### DESCRIPTION OF THE TASK
Copy word for word the lines from the start of the records through the line that contains "The image size is (1350, 393).", both included.

[Start of section]

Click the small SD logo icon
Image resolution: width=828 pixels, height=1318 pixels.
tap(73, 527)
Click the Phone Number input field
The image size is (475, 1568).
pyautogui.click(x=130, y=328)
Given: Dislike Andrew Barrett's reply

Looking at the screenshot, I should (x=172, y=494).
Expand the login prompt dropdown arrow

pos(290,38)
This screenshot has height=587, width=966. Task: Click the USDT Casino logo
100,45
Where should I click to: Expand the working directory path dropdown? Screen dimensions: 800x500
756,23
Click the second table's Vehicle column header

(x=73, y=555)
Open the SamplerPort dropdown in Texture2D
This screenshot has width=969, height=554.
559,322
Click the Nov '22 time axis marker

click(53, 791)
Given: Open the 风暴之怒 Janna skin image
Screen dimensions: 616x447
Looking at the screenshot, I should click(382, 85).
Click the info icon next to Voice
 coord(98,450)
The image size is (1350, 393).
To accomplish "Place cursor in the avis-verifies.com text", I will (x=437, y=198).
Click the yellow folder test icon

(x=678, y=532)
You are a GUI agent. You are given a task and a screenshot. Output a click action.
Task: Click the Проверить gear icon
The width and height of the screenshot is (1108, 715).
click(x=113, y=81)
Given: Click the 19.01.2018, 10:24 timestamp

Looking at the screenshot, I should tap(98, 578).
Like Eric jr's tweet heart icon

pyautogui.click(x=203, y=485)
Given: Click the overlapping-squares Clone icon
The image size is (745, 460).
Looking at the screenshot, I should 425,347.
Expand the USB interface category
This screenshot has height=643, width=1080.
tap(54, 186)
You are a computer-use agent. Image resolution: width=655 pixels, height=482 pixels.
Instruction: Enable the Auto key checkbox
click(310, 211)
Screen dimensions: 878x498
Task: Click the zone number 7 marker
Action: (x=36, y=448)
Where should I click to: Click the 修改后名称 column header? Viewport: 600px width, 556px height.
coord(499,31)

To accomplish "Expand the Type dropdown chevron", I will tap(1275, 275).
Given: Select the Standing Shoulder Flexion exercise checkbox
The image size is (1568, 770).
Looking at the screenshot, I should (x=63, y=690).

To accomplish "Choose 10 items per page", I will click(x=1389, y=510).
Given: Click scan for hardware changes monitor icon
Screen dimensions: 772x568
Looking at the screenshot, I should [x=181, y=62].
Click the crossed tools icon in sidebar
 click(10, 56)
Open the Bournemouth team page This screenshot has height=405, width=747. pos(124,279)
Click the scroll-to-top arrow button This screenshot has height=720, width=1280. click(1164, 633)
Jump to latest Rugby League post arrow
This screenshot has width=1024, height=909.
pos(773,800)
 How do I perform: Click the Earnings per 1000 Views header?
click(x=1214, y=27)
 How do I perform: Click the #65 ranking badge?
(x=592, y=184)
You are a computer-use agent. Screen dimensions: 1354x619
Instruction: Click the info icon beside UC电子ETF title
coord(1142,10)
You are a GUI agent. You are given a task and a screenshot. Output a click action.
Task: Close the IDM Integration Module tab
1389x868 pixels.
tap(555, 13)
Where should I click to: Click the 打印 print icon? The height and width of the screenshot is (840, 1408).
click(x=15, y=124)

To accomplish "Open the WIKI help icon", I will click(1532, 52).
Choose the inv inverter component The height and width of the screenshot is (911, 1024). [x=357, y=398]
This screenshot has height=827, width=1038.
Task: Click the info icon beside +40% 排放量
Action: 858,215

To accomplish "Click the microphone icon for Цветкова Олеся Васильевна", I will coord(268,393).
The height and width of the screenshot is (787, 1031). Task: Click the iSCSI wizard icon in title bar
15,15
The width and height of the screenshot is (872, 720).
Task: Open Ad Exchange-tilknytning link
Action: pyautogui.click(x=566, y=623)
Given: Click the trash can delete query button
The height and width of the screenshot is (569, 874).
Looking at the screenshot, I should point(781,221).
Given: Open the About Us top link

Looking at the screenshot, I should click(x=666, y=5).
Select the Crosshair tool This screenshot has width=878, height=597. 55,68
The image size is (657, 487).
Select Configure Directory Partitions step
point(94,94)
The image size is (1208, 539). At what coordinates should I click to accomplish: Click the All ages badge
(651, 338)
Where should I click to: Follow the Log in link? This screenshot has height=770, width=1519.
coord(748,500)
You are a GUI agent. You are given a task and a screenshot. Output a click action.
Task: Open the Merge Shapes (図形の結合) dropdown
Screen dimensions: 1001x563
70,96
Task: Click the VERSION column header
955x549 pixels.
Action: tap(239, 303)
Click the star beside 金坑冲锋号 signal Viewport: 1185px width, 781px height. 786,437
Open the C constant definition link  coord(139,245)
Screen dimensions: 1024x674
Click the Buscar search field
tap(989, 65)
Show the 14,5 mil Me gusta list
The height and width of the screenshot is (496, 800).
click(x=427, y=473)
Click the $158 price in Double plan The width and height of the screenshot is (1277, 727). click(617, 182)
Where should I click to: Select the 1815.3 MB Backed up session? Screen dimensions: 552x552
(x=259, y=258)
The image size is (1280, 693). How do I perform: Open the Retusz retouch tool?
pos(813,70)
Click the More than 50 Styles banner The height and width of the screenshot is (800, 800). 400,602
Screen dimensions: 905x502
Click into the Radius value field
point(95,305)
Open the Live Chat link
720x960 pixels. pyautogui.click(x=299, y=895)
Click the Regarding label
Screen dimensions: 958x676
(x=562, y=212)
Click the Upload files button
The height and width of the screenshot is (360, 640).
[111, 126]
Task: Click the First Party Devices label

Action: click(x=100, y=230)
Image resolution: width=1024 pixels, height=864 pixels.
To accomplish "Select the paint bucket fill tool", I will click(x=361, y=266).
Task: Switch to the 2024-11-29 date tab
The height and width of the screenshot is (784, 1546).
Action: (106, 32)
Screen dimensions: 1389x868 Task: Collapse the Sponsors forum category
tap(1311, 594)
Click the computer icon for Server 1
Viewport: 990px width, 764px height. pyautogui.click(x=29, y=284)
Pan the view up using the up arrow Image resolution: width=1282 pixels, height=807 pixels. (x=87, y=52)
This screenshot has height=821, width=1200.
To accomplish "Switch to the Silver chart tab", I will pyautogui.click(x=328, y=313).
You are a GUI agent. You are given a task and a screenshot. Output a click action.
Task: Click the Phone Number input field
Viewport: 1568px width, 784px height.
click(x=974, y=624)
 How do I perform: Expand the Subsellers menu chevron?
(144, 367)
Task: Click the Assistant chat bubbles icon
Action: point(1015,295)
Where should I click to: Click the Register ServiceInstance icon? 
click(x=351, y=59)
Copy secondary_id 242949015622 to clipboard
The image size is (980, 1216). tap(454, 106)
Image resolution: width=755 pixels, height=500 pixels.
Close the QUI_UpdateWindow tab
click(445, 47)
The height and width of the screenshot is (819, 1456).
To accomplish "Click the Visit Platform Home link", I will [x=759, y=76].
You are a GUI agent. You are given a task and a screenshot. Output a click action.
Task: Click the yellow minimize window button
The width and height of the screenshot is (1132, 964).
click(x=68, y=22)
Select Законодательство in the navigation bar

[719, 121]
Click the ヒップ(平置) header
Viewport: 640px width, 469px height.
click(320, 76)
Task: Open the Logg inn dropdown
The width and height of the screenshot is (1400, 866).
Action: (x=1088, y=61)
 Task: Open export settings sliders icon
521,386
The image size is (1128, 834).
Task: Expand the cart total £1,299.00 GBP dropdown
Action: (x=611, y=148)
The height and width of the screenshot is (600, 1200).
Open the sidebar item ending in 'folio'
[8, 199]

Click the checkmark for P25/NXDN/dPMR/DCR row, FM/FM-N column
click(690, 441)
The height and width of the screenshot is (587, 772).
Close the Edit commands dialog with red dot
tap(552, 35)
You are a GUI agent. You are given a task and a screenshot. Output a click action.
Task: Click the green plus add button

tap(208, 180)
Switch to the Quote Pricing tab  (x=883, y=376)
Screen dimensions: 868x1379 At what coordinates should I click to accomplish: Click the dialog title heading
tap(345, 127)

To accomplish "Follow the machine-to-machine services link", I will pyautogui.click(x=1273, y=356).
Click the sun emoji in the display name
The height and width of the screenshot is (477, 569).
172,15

[End of section]

### ANSWER FOR THIS EXERCISE
Click the small SD logo icon
Image resolution: width=828 pixels, height=1318 pixels.
tap(73, 527)
Click the Phone Number input field
The image size is (475, 1568).
pyautogui.click(x=130, y=328)
Given: Dislike Andrew Barrett's reply

Looking at the screenshot, I should (x=172, y=494).
Expand the login prompt dropdown arrow

pos(290,38)
This screenshot has height=587, width=966. Task: Click the USDT Casino logo
100,45
Where should I click to: Expand the working directory path dropdown? Screen dimensions: 800x500
756,23
Click the second table's Vehicle column header

(x=73, y=555)
Open the SamplerPort dropdown in Texture2D
This screenshot has width=969, height=554.
559,322
Click the Nov '22 time axis marker

click(53, 791)
Given: Open the 风暴之怒 Janna skin image
Screen dimensions: 616x447
Looking at the screenshot, I should click(382, 85).
Click the info icon next to Voice
 coord(98,450)
The image size is (1350, 393).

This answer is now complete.